STATED TASK:
Turn the rows below into a numbered list, skipping any blank lines.

# Start of RAW RECORDS

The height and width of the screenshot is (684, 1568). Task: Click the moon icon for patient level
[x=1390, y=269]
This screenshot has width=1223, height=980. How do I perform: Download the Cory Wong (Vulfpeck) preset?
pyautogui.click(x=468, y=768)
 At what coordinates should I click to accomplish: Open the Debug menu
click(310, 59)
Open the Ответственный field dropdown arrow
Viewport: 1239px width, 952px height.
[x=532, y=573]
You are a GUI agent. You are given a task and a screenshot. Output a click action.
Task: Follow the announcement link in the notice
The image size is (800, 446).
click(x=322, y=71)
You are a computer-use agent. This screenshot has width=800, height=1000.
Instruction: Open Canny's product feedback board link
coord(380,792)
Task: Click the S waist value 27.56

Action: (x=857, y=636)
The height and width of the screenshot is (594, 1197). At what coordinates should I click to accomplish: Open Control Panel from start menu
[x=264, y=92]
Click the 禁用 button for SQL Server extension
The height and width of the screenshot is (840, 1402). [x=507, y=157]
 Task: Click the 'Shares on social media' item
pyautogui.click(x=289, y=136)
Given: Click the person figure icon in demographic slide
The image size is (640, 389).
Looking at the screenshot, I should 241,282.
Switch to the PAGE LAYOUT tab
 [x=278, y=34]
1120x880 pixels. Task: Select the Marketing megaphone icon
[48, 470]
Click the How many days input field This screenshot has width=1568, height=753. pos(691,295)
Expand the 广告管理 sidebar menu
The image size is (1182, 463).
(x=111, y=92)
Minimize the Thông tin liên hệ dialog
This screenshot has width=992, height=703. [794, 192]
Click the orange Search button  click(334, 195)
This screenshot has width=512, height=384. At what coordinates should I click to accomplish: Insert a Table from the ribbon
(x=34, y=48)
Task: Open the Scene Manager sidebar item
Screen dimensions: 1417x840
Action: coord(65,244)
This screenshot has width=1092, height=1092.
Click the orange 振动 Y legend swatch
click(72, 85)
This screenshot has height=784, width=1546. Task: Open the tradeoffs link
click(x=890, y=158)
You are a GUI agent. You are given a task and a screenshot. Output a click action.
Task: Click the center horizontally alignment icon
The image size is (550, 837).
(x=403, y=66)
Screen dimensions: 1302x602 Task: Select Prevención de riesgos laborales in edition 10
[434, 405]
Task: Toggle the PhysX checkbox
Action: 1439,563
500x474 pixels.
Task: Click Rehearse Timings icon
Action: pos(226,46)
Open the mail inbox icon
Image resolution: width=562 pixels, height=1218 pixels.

# End of RAW RECORDS

SOLUTION FOR THIS TASK:
1. The height and width of the screenshot is (684, 1568). Task: Click the moon icon for patient level
2. [x=1390, y=269]
3. This screenshot has width=1223, height=980. How do I perform: Download the Cory Wong (Vulfpeck) preset?
4. pyautogui.click(x=468, y=768)
5.  At what coordinates should I click to accomplish: Open the Debug menu
6. click(310, 59)
7. Open the Ответственный field dropdown arrow
8. Viewport: 1239px width, 952px height.
9. [x=532, y=573]
10. You are a GUI agent. You are given a task and a screenshot. Output a click action.
11. Task: Follow the announcement link in the notice
12. The image size is (800, 446).
13. click(x=322, y=71)
14. You are a computer-use agent. This screenshot has width=800, height=1000.
15. Instruction: Open Canny's product feedback board link
16. coord(380,792)
17. Task: Click the S waist value 27.56
18. Action: (x=857, y=636)
19. The height and width of the screenshot is (594, 1197). At what coordinates should I click to accomplish: Open Control Panel from start menu
20. [x=264, y=92]
21. Click the 禁用 button for SQL Server extension
22. The height and width of the screenshot is (840, 1402). [x=507, y=157]
23.  Task: Click the 'Shares on social media' item
24. pyautogui.click(x=289, y=136)
25. Given: Click the person figure icon in demographic slide
26. The image size is (640, 389).
27. Looking at the screenshot, I should 241,282.
28. Switch to the PAGE LAYOUT tab
29.  [x=278, y=34]
30. 1120x880 pixels. Task: Select the Marketing megaphone icon
31. [48, 470]
32. Click the How many days input field This screenshot has width=1568, height=753. pos(691,295)
33. Expand the 广告管理 sidebar menu
34. The image size is (1182, 463).
35. (x=111, y=92)
36. Minimize the Thông tin liên hệ dialog
37. This screenshot has width=992, height=703. [794, 192]
38. Click the orange Search button  click(334, 195)
39. This screenshot has width=512, height=384. At what coordinates should I click to accomplish: Insert a Table from the ribbon
40. (x=34, y=48)
41. Task: Open the Scene Manager sidebar item
42. Screen dimensions: 1417x840
43. Action: coord(65,244)
44. This screenshot has width=1092, height=1092.
45. Click the orange 振动 Y legend swatch
46. click(72, 85)
47. This screenshot has height=784, width=1546. Task: Open the tradeoffs link
48. click(x=890, y=158)
49. You are a GUI agent. You are given a task and a screenshot. Output a click action.
50. Task: Click the center horizontally alignment icon
51. The image size is (550, 837).
52. (x=403, y=66)
53. Screen dimensions: 1302x602 Task: Select Prevención de riesgos laborales in edition 10
54. [434, 405]
55. Task: Toggle the PhysX checkbox
56. Action: 1439,563
57. 500x474 pixels.
58. Task: Click Rehearse Timings icon
59. Action: pos(226,46)
60. Open the mail inbox icon
61. Image resolution: width=562 pixels, height=1218 pixels.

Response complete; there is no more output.